Requirement — What you return should match the data exactly, from the first line to the last.

Provided information: Begin

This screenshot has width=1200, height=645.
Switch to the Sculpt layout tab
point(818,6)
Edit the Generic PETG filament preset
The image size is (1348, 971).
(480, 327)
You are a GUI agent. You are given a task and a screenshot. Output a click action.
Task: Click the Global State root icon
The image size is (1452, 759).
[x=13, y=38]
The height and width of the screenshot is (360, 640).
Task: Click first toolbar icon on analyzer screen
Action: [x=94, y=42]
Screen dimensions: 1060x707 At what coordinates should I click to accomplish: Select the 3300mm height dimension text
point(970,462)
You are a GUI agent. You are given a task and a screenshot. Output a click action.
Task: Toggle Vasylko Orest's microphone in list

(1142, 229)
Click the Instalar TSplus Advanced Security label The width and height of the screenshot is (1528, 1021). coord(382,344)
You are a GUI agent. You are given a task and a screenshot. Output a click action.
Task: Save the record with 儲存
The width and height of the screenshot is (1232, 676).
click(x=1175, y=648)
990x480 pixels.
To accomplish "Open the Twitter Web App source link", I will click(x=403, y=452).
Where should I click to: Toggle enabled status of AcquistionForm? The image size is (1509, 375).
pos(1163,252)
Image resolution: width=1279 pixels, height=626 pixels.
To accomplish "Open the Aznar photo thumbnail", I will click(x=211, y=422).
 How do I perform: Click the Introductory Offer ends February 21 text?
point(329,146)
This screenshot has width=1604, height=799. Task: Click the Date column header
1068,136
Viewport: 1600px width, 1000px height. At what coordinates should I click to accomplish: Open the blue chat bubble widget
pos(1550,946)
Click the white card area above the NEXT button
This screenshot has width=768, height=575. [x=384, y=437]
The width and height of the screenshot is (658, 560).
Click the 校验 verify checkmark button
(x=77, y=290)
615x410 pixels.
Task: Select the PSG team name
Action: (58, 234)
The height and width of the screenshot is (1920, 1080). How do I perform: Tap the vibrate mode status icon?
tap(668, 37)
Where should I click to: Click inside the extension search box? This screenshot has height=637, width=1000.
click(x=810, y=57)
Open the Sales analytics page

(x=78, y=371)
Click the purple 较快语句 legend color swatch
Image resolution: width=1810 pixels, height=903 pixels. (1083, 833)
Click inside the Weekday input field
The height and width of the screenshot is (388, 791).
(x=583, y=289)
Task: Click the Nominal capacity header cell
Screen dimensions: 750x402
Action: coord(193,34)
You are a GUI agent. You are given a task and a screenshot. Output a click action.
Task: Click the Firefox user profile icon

Provided information: End

Task answer —
This screenshot has width=1200, height=645.
Switch to the Sculpt layout tab
point(818,6)
Edit the Generic PETG filament preset
The image size is (1348, 971).
(480, 327)
You are a GUI agent. You are given a task and a screenshot. Output a click action.
Task: Click the Global State root icon
The image size is (1452, 759).
[x=13, y=38]
The height and width of the screenshot is (360, 640).
Task: Click first toolbar icon on analyzer screen
Action: [x=94, y=42]
Screen dimensions: 1060x707 At what coordinates should I click to accomplish: Select the 3300mm height dimension text
point(970,462)
You are a GUI agent. You are given a task and a screenshot. Output a click action.
Task: Toggle Vasylko Orest's microphone in list

(1142, 229)
Click the Instalar TSplus Advanced Security label The width and height of the screenshot is (1528, 1021). coord(382,344)
You are a GUI agent. You are given a task and a screenshot. Output a click action.
Task: Save the record with 儲存
The width and height of the screenshot is (1232, 676).
click(x=1175, y=648)
990x480 pixels.
To accomplish "Open the Twitter Web App source link", I will click(x=403, y=452).
Where should I click to: Toggle enabled status of AcquistionForm? The image size is (1509, 375).
pos(1163,252)
Image resolution: width=1279 pixels, height=626 pixels.
To accomplish "Open the Aznar photo thumbnail", I will click(x=211, y=422).
 How do I perform: Click the Introductory Offer ends February 21 text?
point(329,146)
This screenshot has width=1604, height=799. Task: Click the Date column header
1068,136
Viewport: 1600px width, 1000px height. At what coordinates should I click to accomplish: Open the blue chat bubble widget
pos(1550,946)
Click the white card area above the NEXT button
This screenshot has width=768, height=575. [x=384, y=437]
The width and height of the screenshot is (658, 560).
Click the 校验 verify checkmark button
(x=77, y=290)
615x410 pixels.
Task: Select the PSG team name
Action: (58, 234)
The height and width of the screenshot is (1920, 1080). How do I perform: Tap the vibrate mode status icon?
tap(668, 37)
Where should I click to: Click inside the extension search box? This screenshot has height=637, width=1000.
click(x=810, y=57)
Open the Sales analytics page

(x=78, y=371)
Click the purple 较快语句 legend color swatch
Image resolution: width=1810 pixels, height=903 pixels. (1083, 833)
Click inside the Weekday input field
The height and width of the screenshot is (388, 791).
(x=583, y=289)
Task: Click the Nominal capacity header cell
Screen dimensions: 750x402
Action: coord(193,34)
You are a GUI agent. You are given a task and a screenshot. Output a click action.
Task: Click the Firefox user profile icon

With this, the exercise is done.